EXERCISE DETAILS — Give again, exactly and without pictures, the lines running from the line with "This screenshot has width=989, height=618." to the end of the records below.

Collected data
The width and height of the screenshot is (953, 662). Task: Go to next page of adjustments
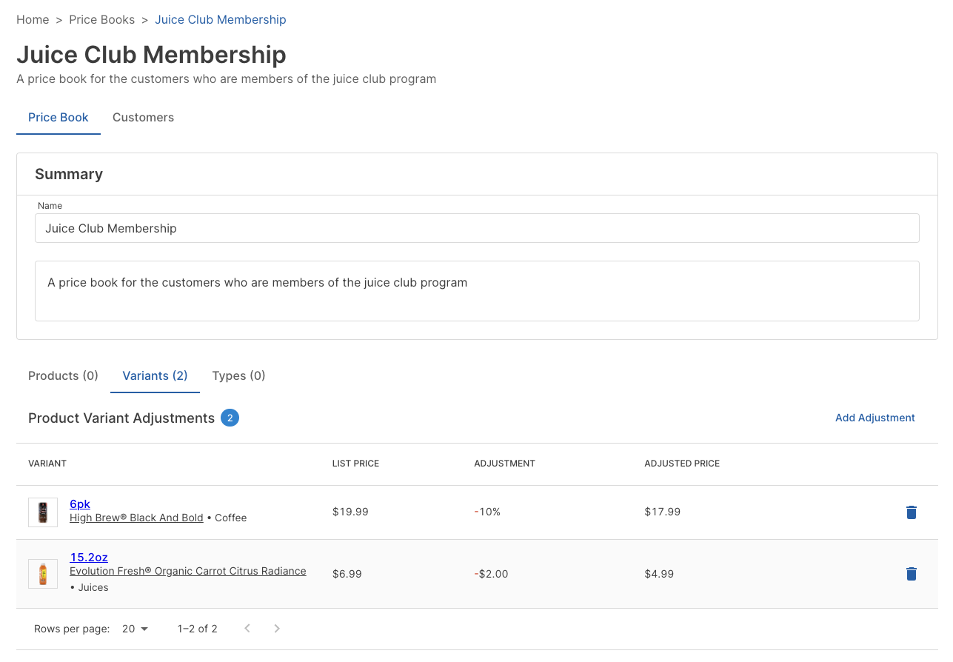(x=277, y=629)
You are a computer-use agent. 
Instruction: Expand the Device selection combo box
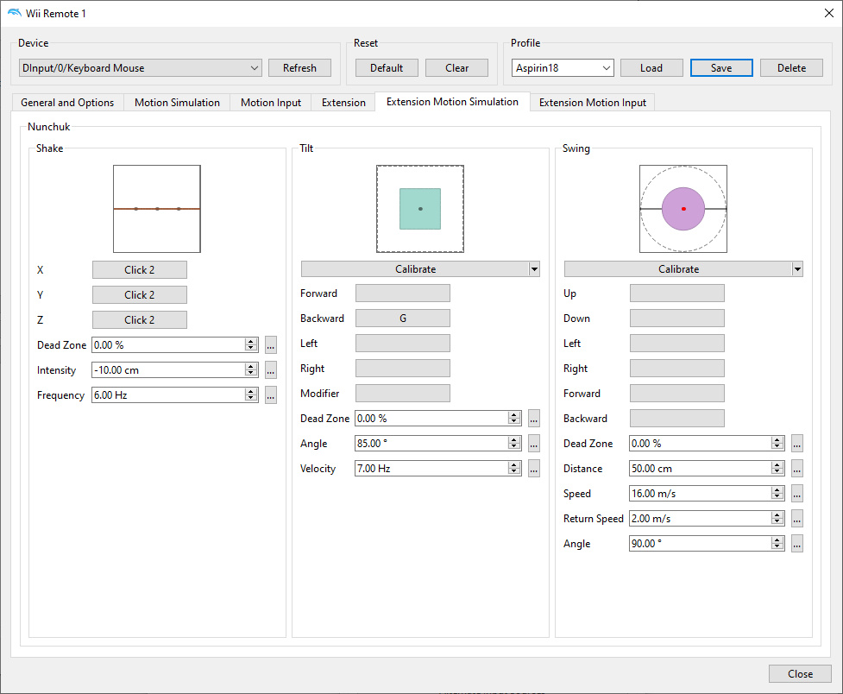pos(141,68)

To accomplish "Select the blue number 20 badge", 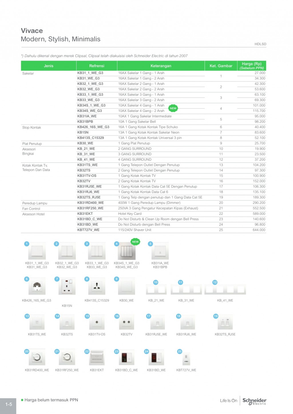I will 27,351.
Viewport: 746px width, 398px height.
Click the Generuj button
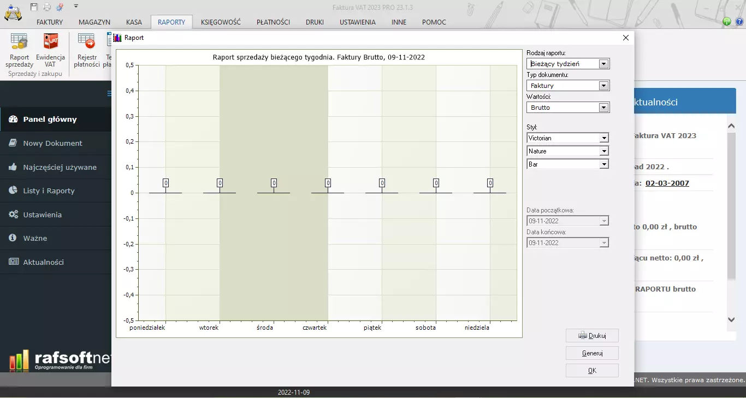click(592, 353)
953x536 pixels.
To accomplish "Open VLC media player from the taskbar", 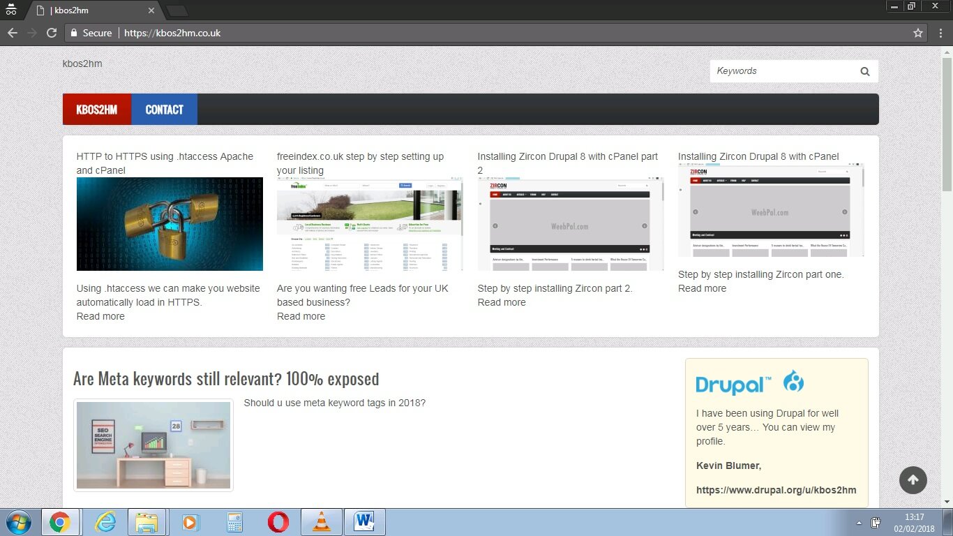I will [321, 522].
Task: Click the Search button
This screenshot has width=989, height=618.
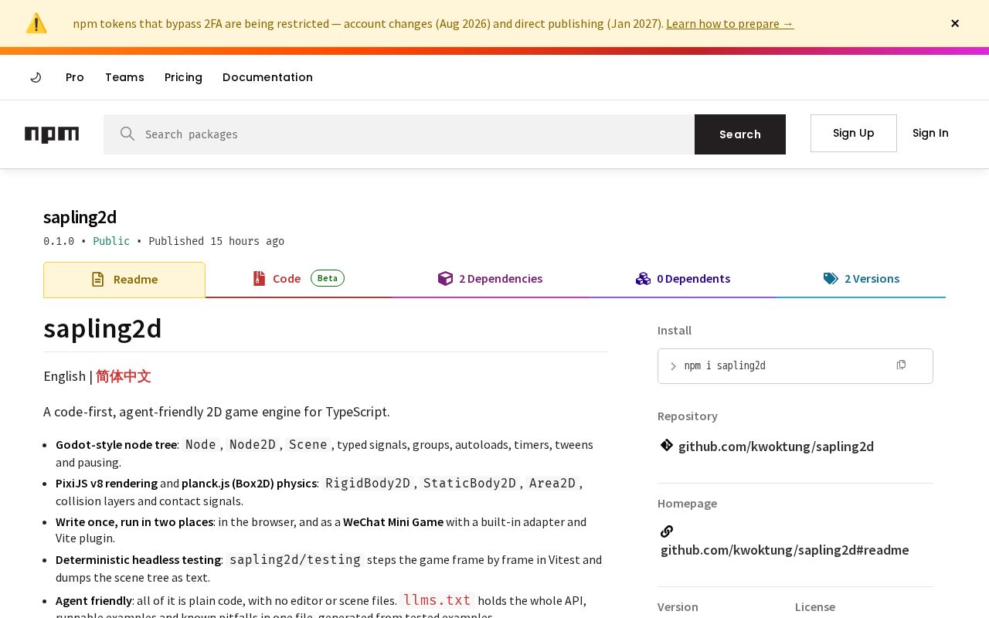Action: point(740,134)
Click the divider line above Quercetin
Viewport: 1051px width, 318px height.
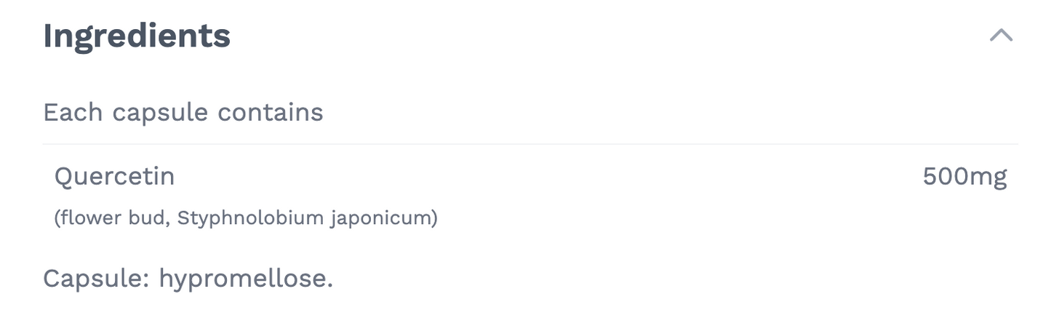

WRITTEN RESPONSE —
This screenshot has width=989, height=618.
Action: point(740,134)
Click the divider line above Quercetin
Viewport: 1051px width, 318px height.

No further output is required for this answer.